Which brings us to the latest lie: that borrowing tens of billions for tax cuts lavished on the better off will promote “growth”. There is not a shred of evidence for this, and plenty of evidence to the contrary once inflation, interest and mortgage rates, and inequality and poverty, shoot up in consequence.
Truss and her old Etonian chancellor, Kwasi Kwarteng—who is behaving like a subsidiary of the billionaire hedge fund managers who used to employ him—obviously know this. Or they wouldn’t have acted with such desperation to prevent the independent Office for Budget Responsibility from giving its fact-based verdict on the so-called “mini budget”, a fiscal event which was neither “mini” nor a “budget”. As Mark Carney, the former governor of the Bank of England, points out, the essence of a budget is that it is made up of numbers which add up.
How long can this Tory Maoism last? Almost certainly not beyond the general election due by January 2025 at the latest, given the 20-30 per cent Labour poll leads which have greeted the Truss “honeymoon”. But I doubt it can last even that long, because there are probably still enough conservative MPs in the Conservative party to call time on Truss and Kwarteng and install a non-revolutionary leader.

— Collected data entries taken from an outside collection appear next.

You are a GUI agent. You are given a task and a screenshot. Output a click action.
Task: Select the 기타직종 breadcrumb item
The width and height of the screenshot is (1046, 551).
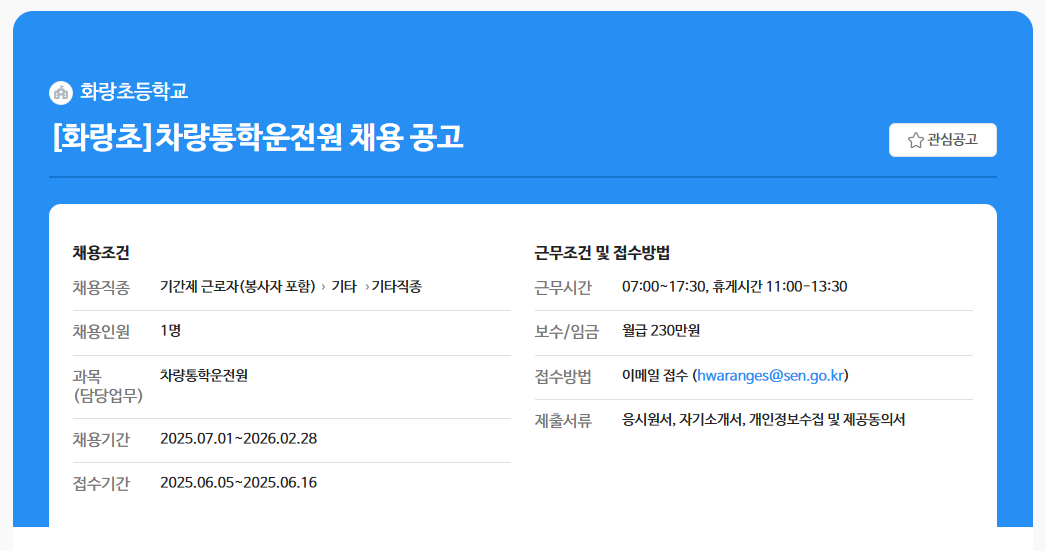click(397, 287)
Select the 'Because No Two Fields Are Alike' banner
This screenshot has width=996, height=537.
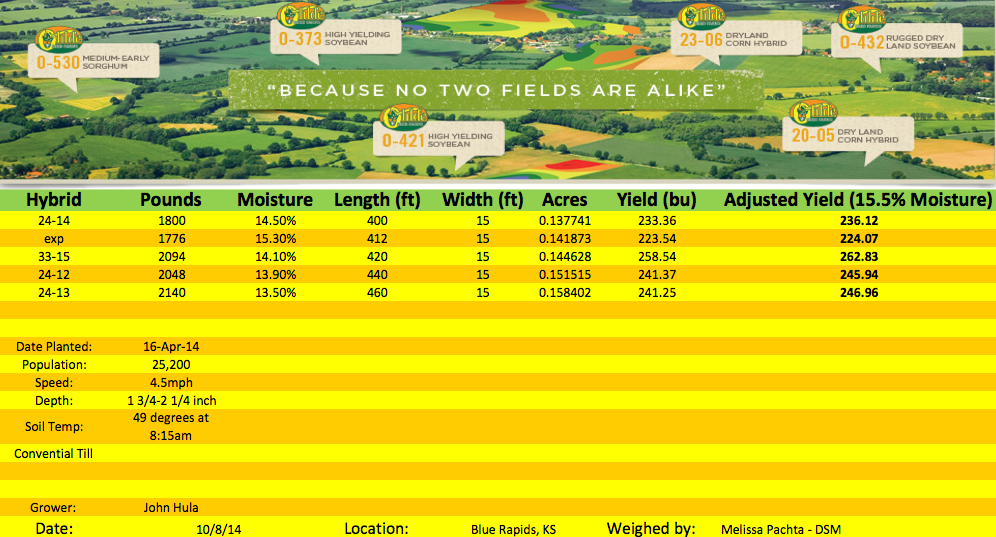(x=496, y=90)
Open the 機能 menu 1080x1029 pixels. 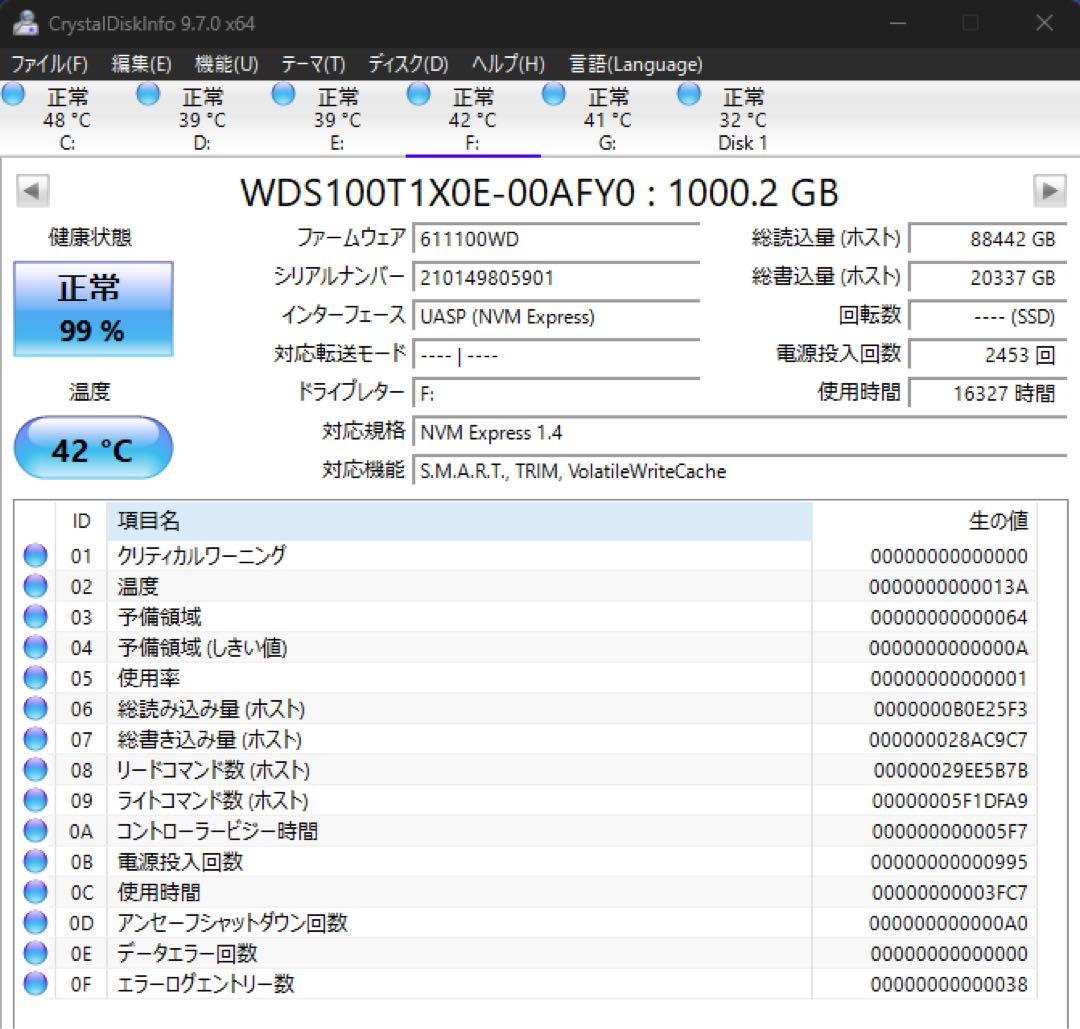pos(227,64)
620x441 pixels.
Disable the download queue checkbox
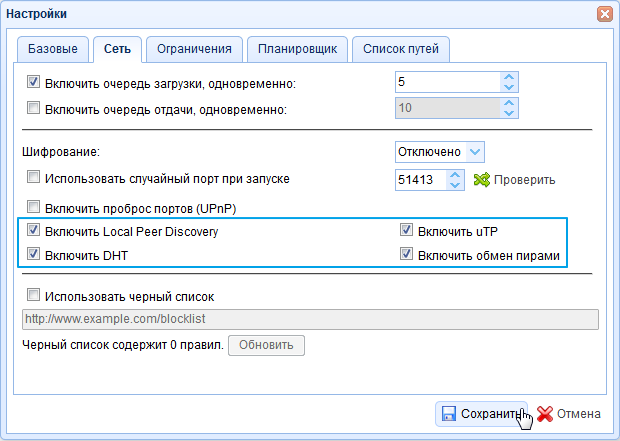point(33,82)
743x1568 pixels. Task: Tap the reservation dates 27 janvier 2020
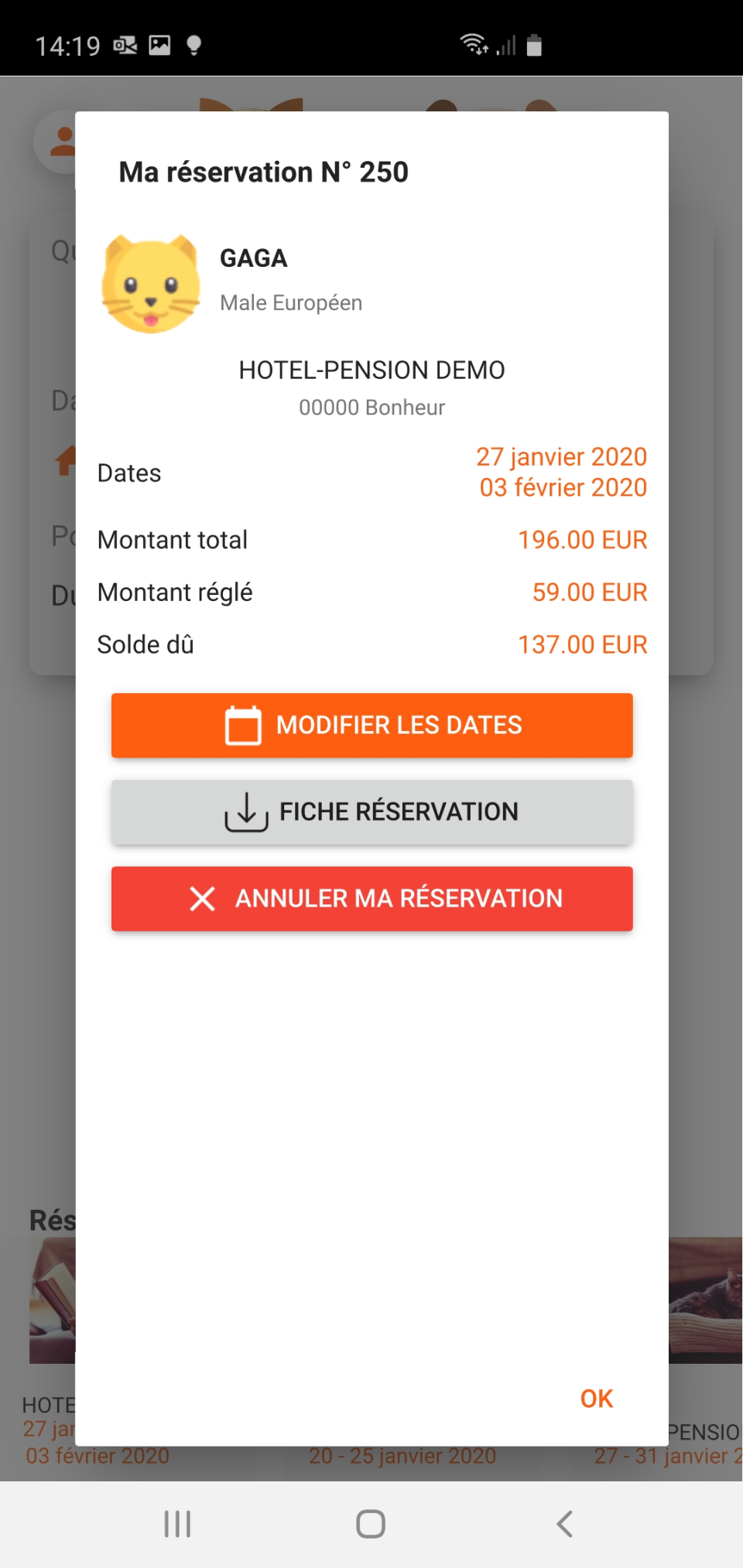(561, 457)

Probably without letting Tory members have a say this time, for fear it might lead to a return of Boris Johnson.
For the strongest conservative principles among Tory MPs are that they should remain MPs and that their party should remain in government. In those respects, Truss and Kwarteng aren’t just Maoist; they are agents of the opposition, who need to be shut up in order to prevent them further advancing the destruction of the Conservative party. So I wouldn’t write off Rishi Sunak just yet.